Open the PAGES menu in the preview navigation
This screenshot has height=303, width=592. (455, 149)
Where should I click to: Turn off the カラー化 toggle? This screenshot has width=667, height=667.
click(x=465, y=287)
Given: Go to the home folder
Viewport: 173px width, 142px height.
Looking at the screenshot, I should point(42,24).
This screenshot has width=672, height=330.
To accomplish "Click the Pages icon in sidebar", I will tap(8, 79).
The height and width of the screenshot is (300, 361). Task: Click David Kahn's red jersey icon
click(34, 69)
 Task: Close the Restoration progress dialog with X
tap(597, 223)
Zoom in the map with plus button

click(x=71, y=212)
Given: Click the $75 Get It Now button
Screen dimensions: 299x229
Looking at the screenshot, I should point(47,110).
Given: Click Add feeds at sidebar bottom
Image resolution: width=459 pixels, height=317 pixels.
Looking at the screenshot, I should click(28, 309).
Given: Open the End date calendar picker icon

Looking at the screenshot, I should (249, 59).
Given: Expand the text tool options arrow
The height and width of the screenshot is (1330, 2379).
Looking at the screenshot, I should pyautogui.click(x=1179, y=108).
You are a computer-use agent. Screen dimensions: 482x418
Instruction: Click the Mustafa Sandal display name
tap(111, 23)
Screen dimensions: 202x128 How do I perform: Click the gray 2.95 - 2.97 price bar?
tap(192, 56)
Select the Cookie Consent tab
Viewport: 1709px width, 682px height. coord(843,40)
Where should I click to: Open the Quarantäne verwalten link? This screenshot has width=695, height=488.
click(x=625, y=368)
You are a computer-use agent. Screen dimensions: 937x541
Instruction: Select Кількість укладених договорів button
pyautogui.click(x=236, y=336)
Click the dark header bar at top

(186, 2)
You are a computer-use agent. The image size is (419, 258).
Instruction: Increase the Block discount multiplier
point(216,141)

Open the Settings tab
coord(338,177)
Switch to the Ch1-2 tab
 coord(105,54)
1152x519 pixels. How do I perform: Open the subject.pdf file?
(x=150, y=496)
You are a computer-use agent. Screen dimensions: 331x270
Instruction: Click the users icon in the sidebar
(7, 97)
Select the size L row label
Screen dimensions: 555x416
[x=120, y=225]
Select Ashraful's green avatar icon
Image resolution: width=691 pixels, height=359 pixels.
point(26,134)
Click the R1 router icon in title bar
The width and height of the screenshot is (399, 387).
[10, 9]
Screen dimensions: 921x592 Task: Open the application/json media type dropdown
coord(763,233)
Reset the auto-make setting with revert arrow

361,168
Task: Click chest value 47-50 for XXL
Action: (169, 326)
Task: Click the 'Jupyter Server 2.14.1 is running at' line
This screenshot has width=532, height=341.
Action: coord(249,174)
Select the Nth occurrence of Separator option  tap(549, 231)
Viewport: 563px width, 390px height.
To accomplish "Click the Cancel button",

***

Problem: All of the material, start to finish, should be retyped exactly.

Exercise result:
Open the PAGES menu in the preview navigation
This screenshot has height=303, width=592. (455, 149)
Where should I click to: Turn off the カラー化 toggle? This screenshot has width=667, height=667.
click(x=465, y=287)
Given: Go to the home folder
Viewport: 173px width, 142px height.
Looking at the screenshot, I should point(42,24).
This screenshot has width=672, height=330.
To accomplish "Click the Pages icon in sidebar", I will tap(8, 79).
The height and width of the screenshot is (300, 361). Task: Click David Kahn's red jersey icon
click(34, 69)
 Task: Close the Restoration progress dialog with X
tap(597, 223)
Zoom in the map with plus button

click(x=71, y=212)
Given: Click the $75 Get It Now button
Screen dimensions: 299x229
Looking at the screenshot, I should point(47,110).
Given: Click Add feeds at sidebar bottom
Image resolution: width=459 pixels, height=317 pixels.
Looking at the screenshot, I should click(28, 309).
Given: Open the End date calendar picker icon

Looking at the screenshot, I should (249, 59).
Given: Expand the text tool options arrow
The height and width of the screenshot is (1330, 2379).
Looking at the screenshot, I should pyautogui.click(x=1179, y=108).
You are a computer-use agent. Screen dimensions: 482x418
Instruction: Click the Mustafa Sandal display name
tap(111, 23)
Screen dimensions: 202x128 How do I perform: Click the gray 2.95 - 2.97 price bar?
tap(192, 56)
Select the Cookie Consent tab
Viewport: 1709px width, 682px height. coord(843,40)
Where should I click to: Open the Quarantäne verwalten link? This screenshot has width=695, height=488.
click(x=625, y=368)
You are a computer-use agent. Screen dimensions: 937x541
Instruction: Select Кількість укладених договорів button
pyautogui.click(x=236, y=336)
Click the dark header bar at top

(186, 2)
You are a computer-use agent. The image size is (419, 258).
Instruction: Increase the Block discount multiplier
point(216,141)

Open the Settings tab
coord(338,177)
Switch to the Ch1-2 tab
 coord(105,54)
1152x519 pixels. How do I perform: Open the subject.pdf file?
(x=150, y=496)
You are a computer-use agent. Screen dimensions: 331x270
Instruction: Click the users icon in the sidebar
(7, 97)
Select the size L row label
Screen dimensions: 555x416
[x=120, y=225]
Select Ashraful's green avatar icon
Image resolution: width=691 pixels, height=359 pixels.
point(26,134)
Click the R1 router icon in title bar
The width and height of the screenshot is (399, 387).
[10, 9]
Screen dimensions: 921x592 Task: Open the application/json media type dropdown
coord(763,233)
Reset the auto-make setting with revert arrow

361,168
Task: Click chest value 47-50 for XXL
Action: (169, 326)
Task: Click the 'Jupyter Server 2.14.1 is running at' line
This screenshot has width=532, height=341.
Action: coord(249,174)
Select the Nth occurrence of Separator option  tap(549, 231)
Viewport: 563px width, 390px height.
To accomplish "Click the Cancel button",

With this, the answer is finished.